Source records
-.-.-
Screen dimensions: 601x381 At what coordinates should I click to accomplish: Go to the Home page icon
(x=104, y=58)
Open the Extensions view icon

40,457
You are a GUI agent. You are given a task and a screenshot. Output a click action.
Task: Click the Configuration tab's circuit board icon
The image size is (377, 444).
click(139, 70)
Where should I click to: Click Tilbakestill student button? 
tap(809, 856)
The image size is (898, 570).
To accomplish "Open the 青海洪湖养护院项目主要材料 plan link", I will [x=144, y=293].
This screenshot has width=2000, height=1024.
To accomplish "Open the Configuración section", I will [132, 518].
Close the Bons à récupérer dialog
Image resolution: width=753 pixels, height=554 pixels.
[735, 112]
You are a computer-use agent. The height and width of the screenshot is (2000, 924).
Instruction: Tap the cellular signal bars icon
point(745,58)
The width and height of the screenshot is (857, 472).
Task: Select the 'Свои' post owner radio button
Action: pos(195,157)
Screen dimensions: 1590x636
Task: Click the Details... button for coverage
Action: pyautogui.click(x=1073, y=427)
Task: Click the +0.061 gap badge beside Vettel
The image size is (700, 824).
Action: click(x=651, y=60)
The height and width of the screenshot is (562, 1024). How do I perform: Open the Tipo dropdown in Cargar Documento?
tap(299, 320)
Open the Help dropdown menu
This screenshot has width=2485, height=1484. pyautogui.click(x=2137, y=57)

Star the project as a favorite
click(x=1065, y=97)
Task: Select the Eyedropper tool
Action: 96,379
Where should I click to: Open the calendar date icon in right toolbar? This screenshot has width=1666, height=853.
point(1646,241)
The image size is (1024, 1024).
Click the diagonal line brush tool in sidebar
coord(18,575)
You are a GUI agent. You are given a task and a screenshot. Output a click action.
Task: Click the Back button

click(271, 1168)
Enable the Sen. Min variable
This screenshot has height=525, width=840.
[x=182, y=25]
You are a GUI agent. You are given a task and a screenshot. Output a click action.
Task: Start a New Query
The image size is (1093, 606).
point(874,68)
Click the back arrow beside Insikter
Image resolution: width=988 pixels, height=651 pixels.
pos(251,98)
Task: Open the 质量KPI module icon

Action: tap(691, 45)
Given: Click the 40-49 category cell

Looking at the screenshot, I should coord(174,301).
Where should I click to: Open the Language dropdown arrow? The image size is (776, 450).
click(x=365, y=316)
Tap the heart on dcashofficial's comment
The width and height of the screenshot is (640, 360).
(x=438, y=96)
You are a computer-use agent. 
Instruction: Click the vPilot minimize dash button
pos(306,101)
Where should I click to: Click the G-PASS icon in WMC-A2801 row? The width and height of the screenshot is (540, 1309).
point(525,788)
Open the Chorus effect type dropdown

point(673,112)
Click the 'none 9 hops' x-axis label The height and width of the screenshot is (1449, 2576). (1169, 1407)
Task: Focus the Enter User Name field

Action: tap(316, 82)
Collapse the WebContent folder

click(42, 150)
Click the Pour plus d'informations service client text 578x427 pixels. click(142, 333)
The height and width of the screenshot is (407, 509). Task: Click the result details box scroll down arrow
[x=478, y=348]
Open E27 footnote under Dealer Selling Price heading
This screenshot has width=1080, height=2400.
-.-.-
What the exercise asks
Change every occurrence of "GUI agent" in the lines above to "GUI assistant", keeping everything else unchanged.

Exercise result
Screen dimensions: 601x381 At what coordinates should I click to accomplish: Go to the Home page icon
(x=104, y=58)
Open the Extensions view icon

40,457
You are a GUI assistant. You are given a task and a screenshot. Output a click action.
Task: Click the Configuration tab's circuit board icon
The image size is (377, 444).
click(139, 70)
Where should I click to: Click Tilbakestill student button? 
tap(809, 856)
The image size is (898, 570).
To accomplish "Open the 青海洪湖养护院项目主要材料 plan link", I will [x=144, y=293].
This screenshot has width=2000, height=1024.
To accomplish "Open the Configuración section", I will [132, 518].
Close the Bons à récupérer dialog
Image resolution: width=753 pixels, height=554 pixels.
[735, 112]
You are a computer-use agent. The height and width of the screenshot is (2000, 924).
Instruction: Tap the cellular signal bars icon
point(745,58)
The width and height of the screenshot is (857, 472).
Task: Select the 'Свои' post owner radio button
Action: pos(195,157)
Screen dimensions: 1590x636
Task: Click the Details... button for coverage
Action: pyautogui.click(x=1073, y=427)
Task: Click the +0.061 gap badge beside Vettel
The image size is (700, 824).
Action: click(x=651, y=60)
The height and width of the screenshot is (562, 1024). How do I perform: Open the Tipo dropdown in Cargar Documento?
tap(299, 320)
Open the Help dropdown menu
This screenshot has width=2485, height=1484. pyautogui.click(x=2137, y=57)

Star the project as a favorite
click(x=1065, y=97)
Task: Select the Eyedropper tool
Action: 96,379
Where should I click to: Open the calendar date icon in right toolbar? This screenshot has width=1666, height=853.
point(1646,241)
The image size is (1024, 1024).
Click the diagonal line brush tool in sidebar
coord(18,575)
You are a GUI assistant. You are given a task and a screenshot. Output a click action.
Task: Click the Back button

click(271, 1168)
Enable the Sen. Min variable
This screenshot has height=525, width=840.
[x=182, y=25]
You are a GUI assistant. You are given a task and a screenshot. Output a click action.
Task: Start a New Query
The image size is (1093, 606).
point(874,68)
Click the back arrow beside Insikter
Image resolution: width=988 pixels, height=651 pixels.
pos(251,98)
Task: Open the 质量KPI module icon

Action: tap(691, 45)
Given: Click the 40-49 category cell

Looking at the screenshot, I should coord(174,301).
Where should I click to: Open the Language dropdown arrow? The image size is (776, 450).
click(x=365, y=316)
Tap the heart on dcashofficial's comment
The width and height of the screenshot is (640, 360).
(x=438, y=96)
You are a computer-use agent. 
Instruction: Click the vPilot minimize dash button
pos(306,101)
Where should I click to: Click the G-PASS icon in WMC-A2801 row? The width and height of the screenshot is (540, 1309).
point(525,788)
Open the Chorus effect type dropdown

point(673,112)
Click the 'none 9 hops' x-axis label The height and width of the screenshot is (1449, 2576). (1169, 1407)
Task: Focus the Enter User Name field

Action: tap(316, 82)
Collapse the WebContent folder

click(42, 150)
Click the Pour plus d'informations service client text 578x427 pixels. click(142, 333)
The height and width of the screenshot is (407, 509). Task: Click the result details box scroll down arrow
[x=478, y=348]
Open E27 footnote under Dealer Selling Price heading
This screenshot has width=1080, height=2400.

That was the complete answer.